Blackstone Digital Infrastructure Trust Inc. has submitted a registration statement with the Securities and Exchange Commission to pursue an initial public offering of common stock. The company targets stabilized, newly-constructed data centers and intends to list on the New York Stock Exchange under the ticker symbol BXDC if the offering is completed. Details on share count and pricing were not provided; the transaction is subject to market conditions and SEC approval.

Key Points

  • Blackstone Digital Infrastructure Trust filed an SEC registration statement to pursue an initial public offering of common stock, focused on acquiring and owning stabilized, newly-constructed data centers.
  • The filing does not disclose the number of shares or a price range; the offering is subject to market conditions and SEC approval.
  • If completed, the company intends to list on the New York Stock Exchange under the ticker symbol BXDC, with a multi-bank underwriting syndicate led by Goldman Sachs, Citigroup, and Morgan Stanley.

Blackstone Digital Infrastructure Trust Inc. has filed a registration statement with the Securities and Exchange Commission seeking to offer common stock in an initial public offering. The company identifies its business focus as the acquisition and ownership of stabilized, newly-constructed data centers.

The filing does not include specifics on the number of shares to be offered nor a price range for the proposed offering. The company notes that completion of the offering is contingent on market conditions and the SEC granting effectiveness to the registration statement, and it provides no assurance regarding the timing or ultimate completion of the offering.

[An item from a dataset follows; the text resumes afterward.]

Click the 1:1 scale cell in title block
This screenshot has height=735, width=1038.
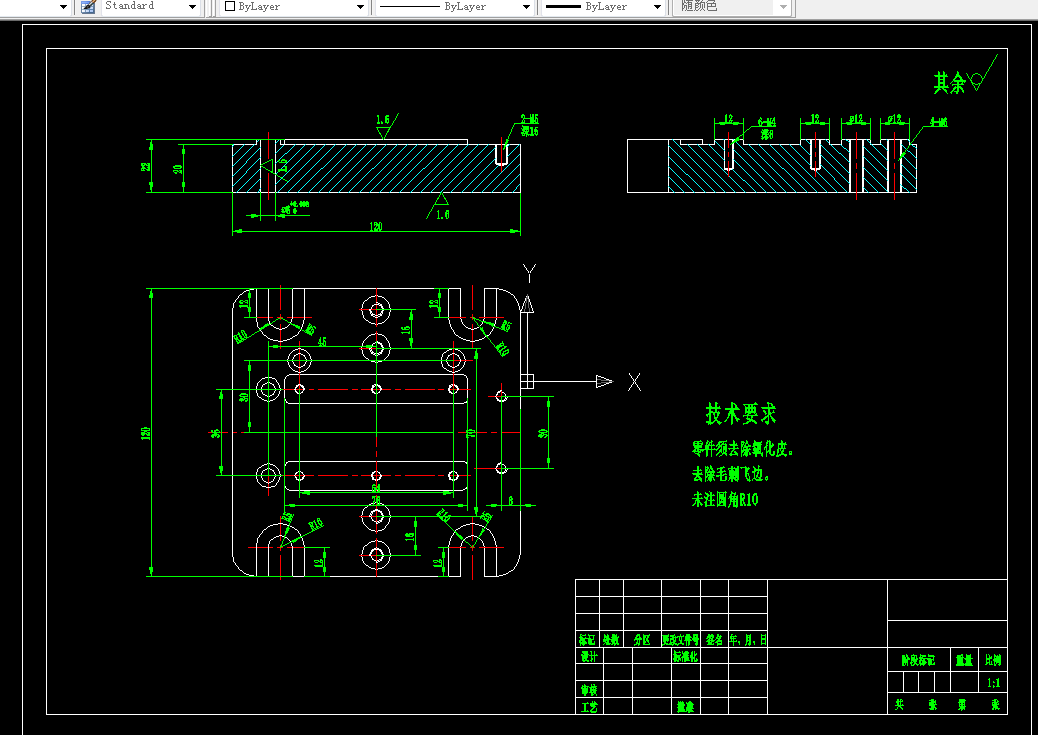tap(993, 683)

Should the offering proceed and be completed, the company plans to have its shares listed on the New York Stock Exchange under the ticker symbol "BXDC."

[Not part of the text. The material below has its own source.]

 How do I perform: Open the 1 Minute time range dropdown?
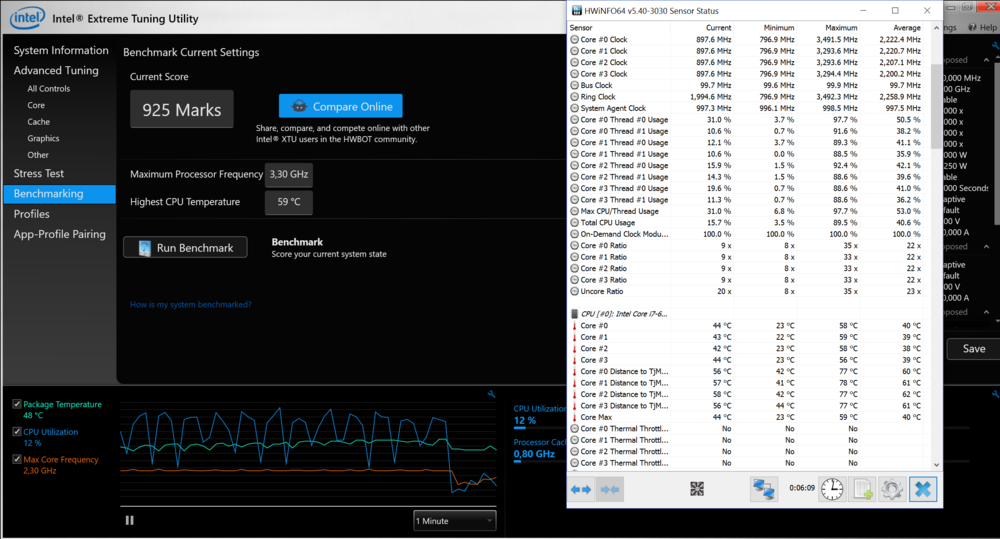tap(455, 521)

Underwriting and management team

The proposed offering lists Goldman Sachs, Citigroup, and Morgan Stanley as joint lead book-running managers. Additional joint book-running managers named in the filing include Barclays, BofA Securities, Deutsche Bank Securities, J.P. Morgan, RBC Capital Markets, and Wells Fargo Securities.

Further firms identified as joint book-running managers are BNP PARIBAS, SMBC Nikko, Societe Generale, BBVA, Credit Agricole CIB, MUFG, Santander, and TD Securities. Blackstone Capital Markets is listed as a co-manager.

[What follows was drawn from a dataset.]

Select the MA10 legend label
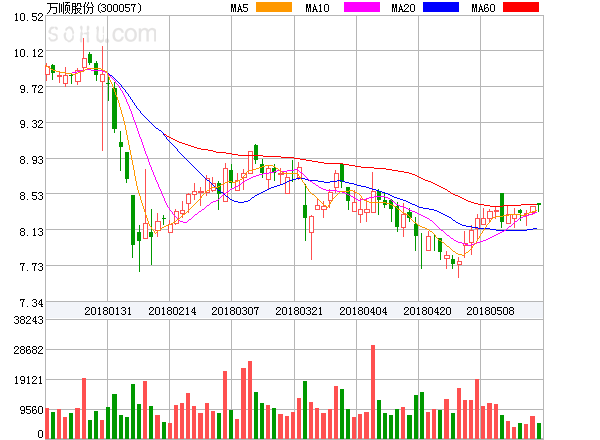 point(318,8)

Regulatory status and next steps

The registration statement has not yet become effective. Under the terms noted in the filing, no securities may be sold until the registration statement is declared effective by the SEC. The company has not provided a timetable for when that determination might occur.

Contextual note - The filing, as described above, outlines the transaction mechanics, underwriting syndicate, and the company’s stated business focus. The filing does not provide pricing, share quantity, or a timeline for effectiveness, and it explicitly states that the offering is subject to market conditions and regulatory approval.


Readers should note that the information presented reflects the content of the registration statement filed with the SEC and the particulars included in that document.

Risks

  • Timing and completion uncertainty - The offering remains subject to market conditions and SEC approval, with no assurance on when or whether it will be completed, affecting equity markets and investor allocations to the data center sector.
  • Lack of disclosed pricing and share count - Absence of key offering terms adds uncertainty for potential investors and underwriting syndicate allocation decisions, with implications for capital markets activity tied to infrastructure IPOs.
  • Regulatory effectiveness - The registration statement has not become effective, and no securities can be sold until it is declared effective by the SEC, creating execution risk for the proposed listing and for market participants tracking the deal.